In other words, and to drop simile, we take off the expensive rubber tires of the motor-truck and substitute for them the steel, flanged wheels of the railroad-car or locomotive. Presto! We have a completely self-contained locomotive far lighter than the lightest practicable steam locomotive and running at about a 35 per cent. power economy, while with that locomotive we combine the freight-car or the passenger-car, or both.
“If it were not for the gasolene-motor unit I should not be able to operate this little road to-day,” says the general manager, superintendent, and all-around Pooh-Bah of a short-line up in the hills of northwestern Pennsylvania.
I know precisely what he means. His oil comes from near-by wells. He buys it at a great economy. His good-sized truck—it will carry seven or eight tons of freight or passengers—is enabled to make six round-trips a day over twelve miles of line at far less cost than a small locomotive and train would involve for but two round-trips a day. In other words he has tripled his service, with inevitable beneficial results to the passenger-traffic of the little road, and has made real savings in his operating costs. A road which otherwise would have been added to that appalling total of abandoned railroad mileage for 1921 has been saved, to the great benefit of the communities that it serves.
Not long ago I rode from Kane to Mount Jewett, twelve miles across the hills of that same northwestern corner of Pennsylvania. I wanted to catch the northbound flyer of the Buffalo, Rochester, and Pittsburg railroad out of the latter town. Between Kane and Mount Jewett there stretches a rather remote branch of one of America’s largest and best operated railroads. It was in the dead of winter and I should have preferred to ride upon a railroad train. But one train a day and missing the important connections gave me no opportunity whatsoever. I was forced to ride in a motor-bus upon a slippery ice-coated highway. Twenty-three other persons, the most of them also trying to catch the northbound flyer of the B. R. & P., were doing the same thing. The bus made four trips a day in each direction and the driver said that it was not only good business but steady. He charged seventy-five cents for the ride in each direction, which was something more than six cents a mile. A good many people complain at paying more than 3.6 cents a mile upon the rail, but they are not usually short-haul riders.

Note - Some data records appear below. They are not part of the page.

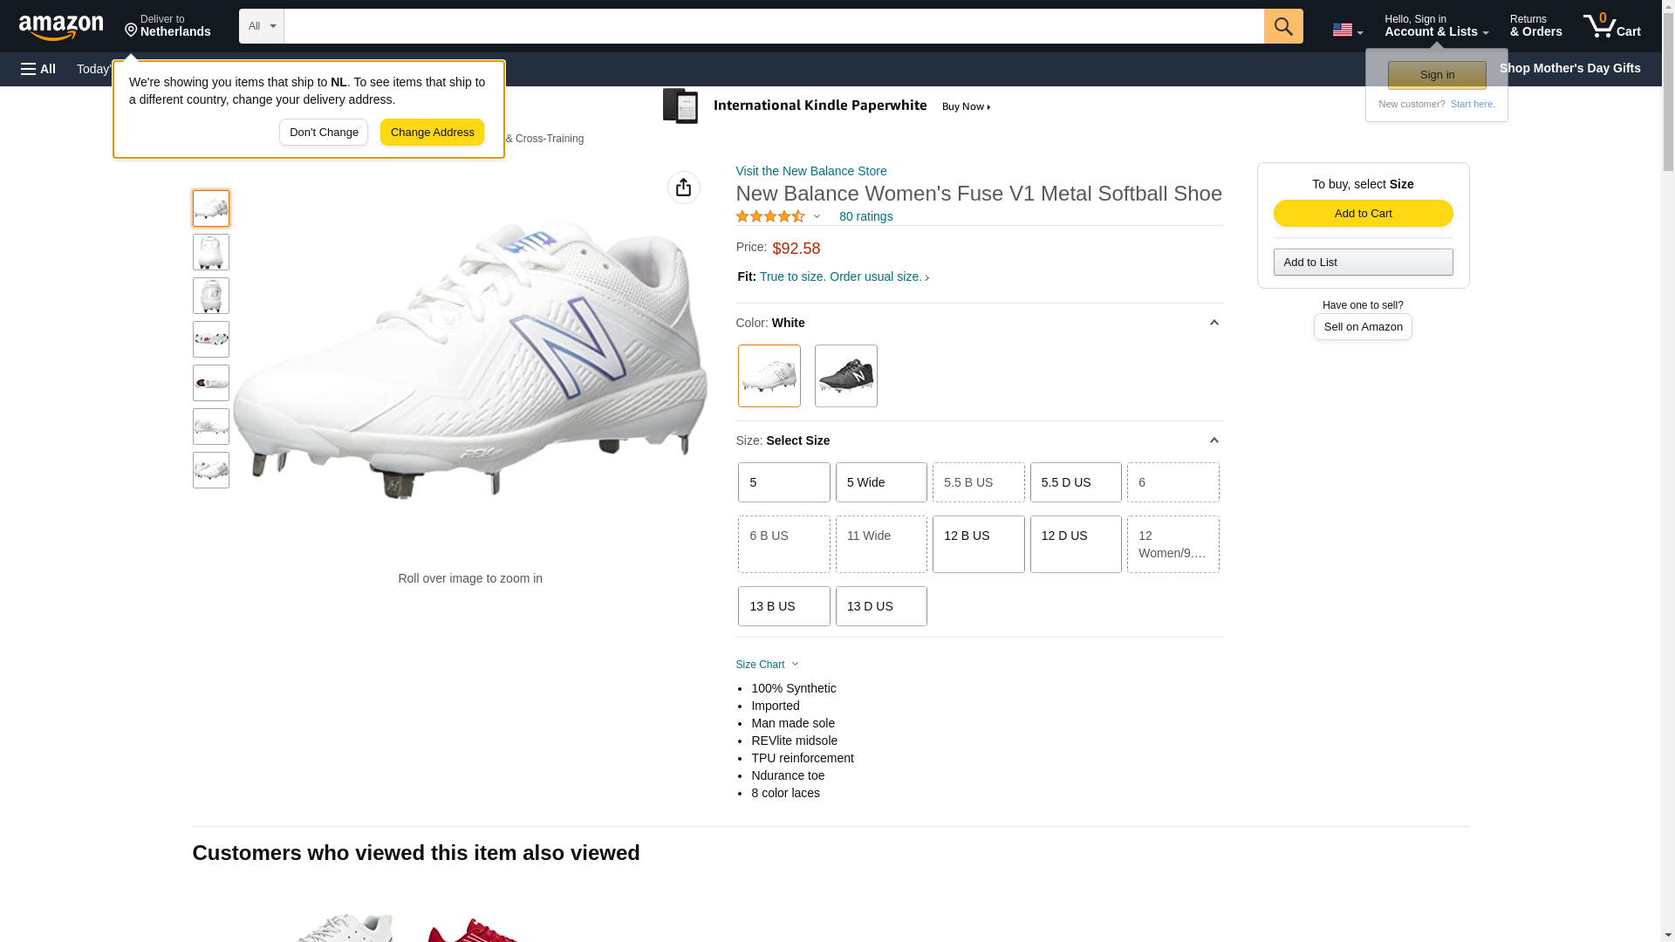Expand the Size Chart
Screen dimensions: 1675x942
[767, 665]
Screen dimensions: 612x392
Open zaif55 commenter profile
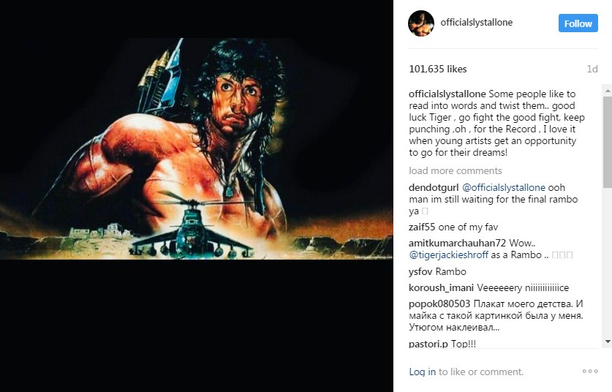[422, 227]
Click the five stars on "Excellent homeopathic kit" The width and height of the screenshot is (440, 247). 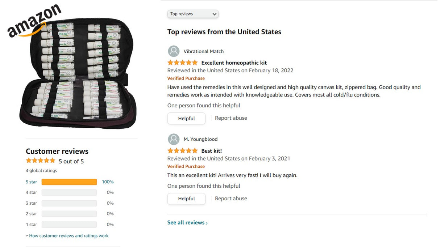point(182,62)
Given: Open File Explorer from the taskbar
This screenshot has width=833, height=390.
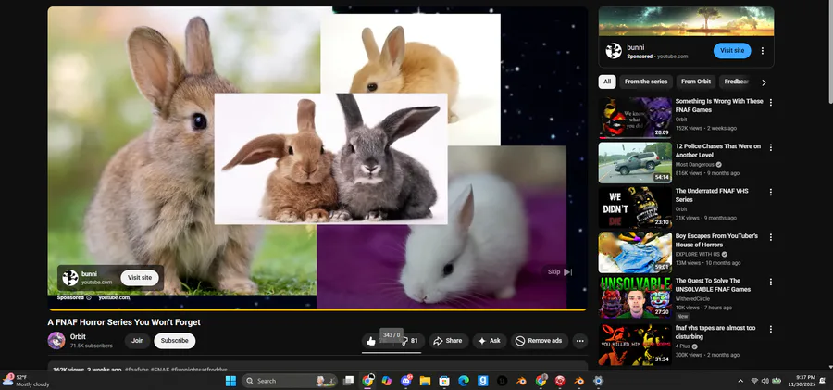Looking at the screenshot, I should pyautogui.click(x=425, y=381).
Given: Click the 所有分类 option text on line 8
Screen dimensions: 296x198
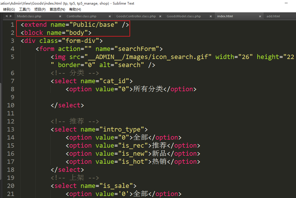Looking at the screenshot, I should pyautogui.click(x=148, y=89).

Here was a steam railroad losing its traffic by default. Obviously it might not be able to put a steam train on that little run—in all probability a worn-out engine with two worn-out and dirty cars—and make a successful opposition to the motor-bus, but I think that with its own well-planned motor-unit operated on frequent headway and in connection with the trains at its terminals it would regain for the railroad a large portion of the lost traffic. Unfortunately, as I have said, this was a remote branch line. Yet the president of the railroad of which it is a branch has much pride in the thought that he loses nothing in the efficiency of the operation of his property because it is merely widespread. He honestly and sincerely is trying to build up its service, to repair the inroads made into it during the period of Federal administration. He has done wonders in a few short months. But, largely because he is but a man and not a super-man, he cannot know everything about his remote branches of this sort. He cannot even build up an organization that will know it. No president of a 4,000-mile railroad ever can. Which is one of the large evils to be charged forever against the absentee landlordism method of operating our railroads.

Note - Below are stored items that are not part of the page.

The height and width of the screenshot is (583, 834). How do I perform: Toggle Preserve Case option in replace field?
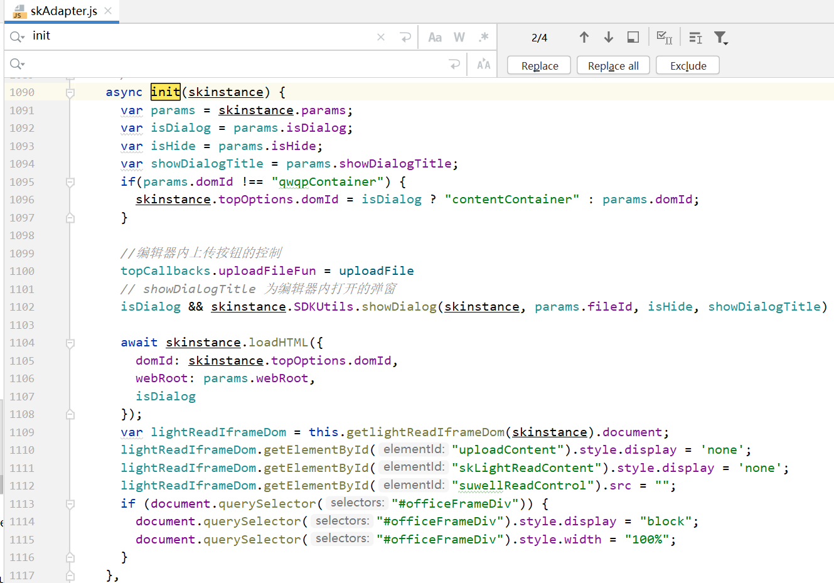(483, 64)
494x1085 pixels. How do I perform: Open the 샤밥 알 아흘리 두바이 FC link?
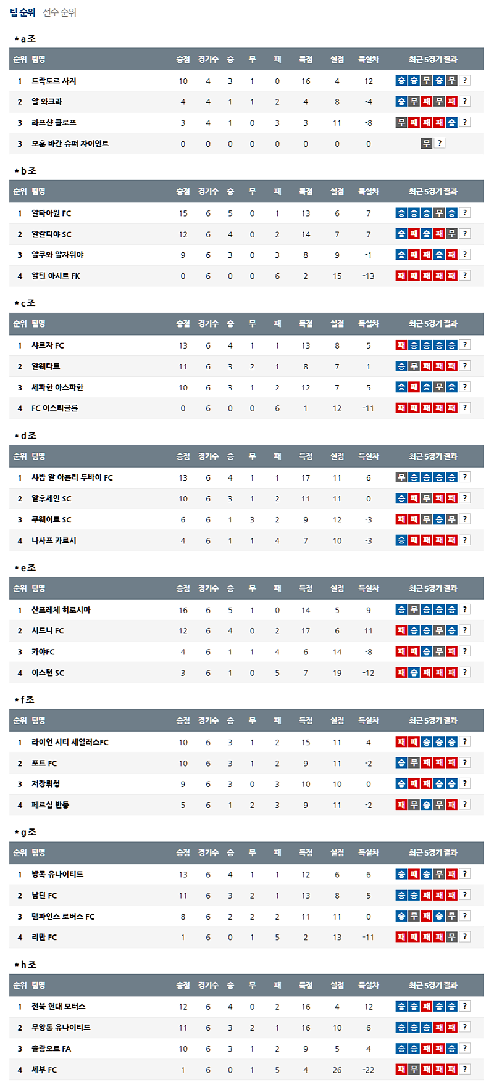(x=72, y=477)
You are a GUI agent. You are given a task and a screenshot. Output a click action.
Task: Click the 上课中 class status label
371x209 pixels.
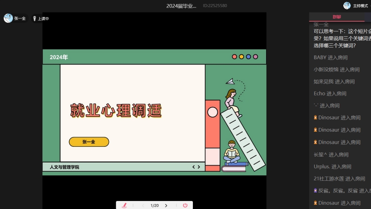click(x=43, y=19)
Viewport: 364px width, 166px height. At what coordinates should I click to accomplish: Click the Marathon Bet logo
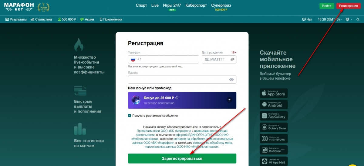(19, 7)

In a certain Eastern State there is a small railroad of about 130 miles in length which narrowly escapes being known as a real short-line railroad. The fact that the road’s annual earnings barely exceed a million dollars just bring it within the Interstate Commerce Commission’s classification of Class I railroads. It traverses a rough mountain region. Its business is largely seasonal. In the summer it hardly can secure enough passenger-cars and locomotives to handle its tourist business. In the winter it can hardly find enough passengers to justify the operation of two small trains over the line, while at all times its freight traffic is inconsequential.

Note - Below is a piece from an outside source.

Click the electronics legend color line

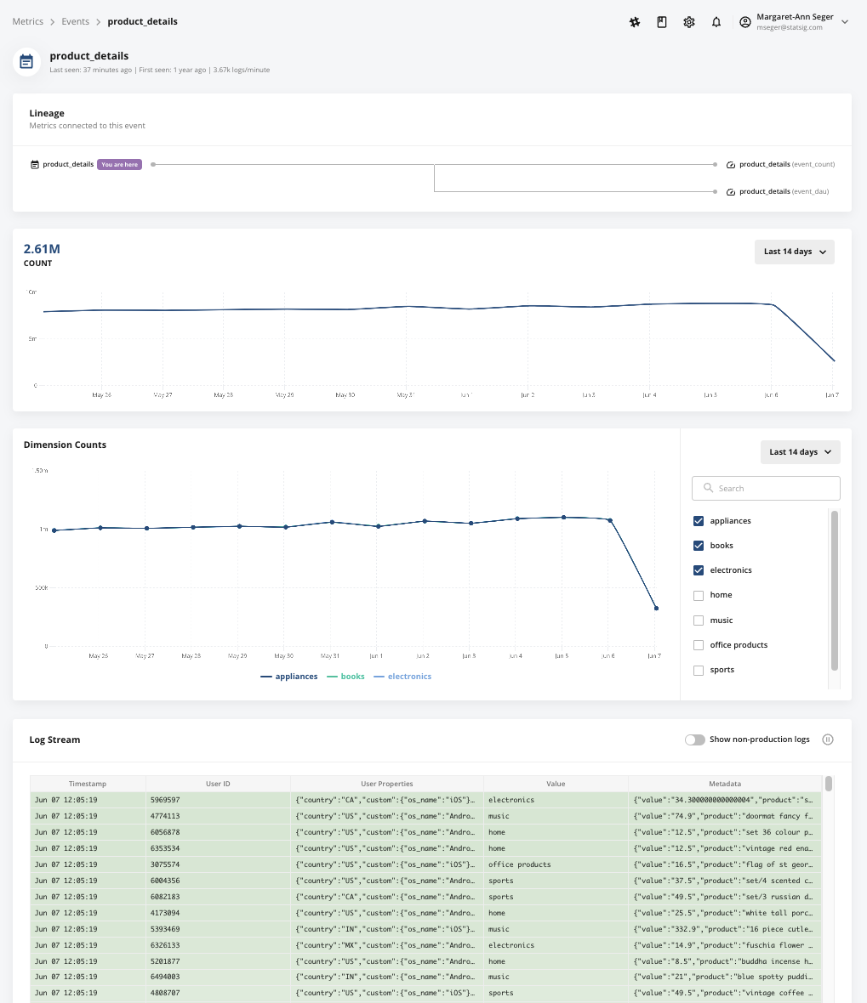click(379, 677)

When first I came to know this property a dozen years or more ago it operated three passenger-trains a day the year round over the entire system—the main line and two branches. But that was before the day of the competitive motor-buses and the improved highways that now parallel almost every mile of its trackage and for which, as a heavy taxpayer, it has contributed rather liberally. Its local fare at that time was fixed at three cents a mile, although a State law compelled it to sell mileage books at the rate of two cents a mile.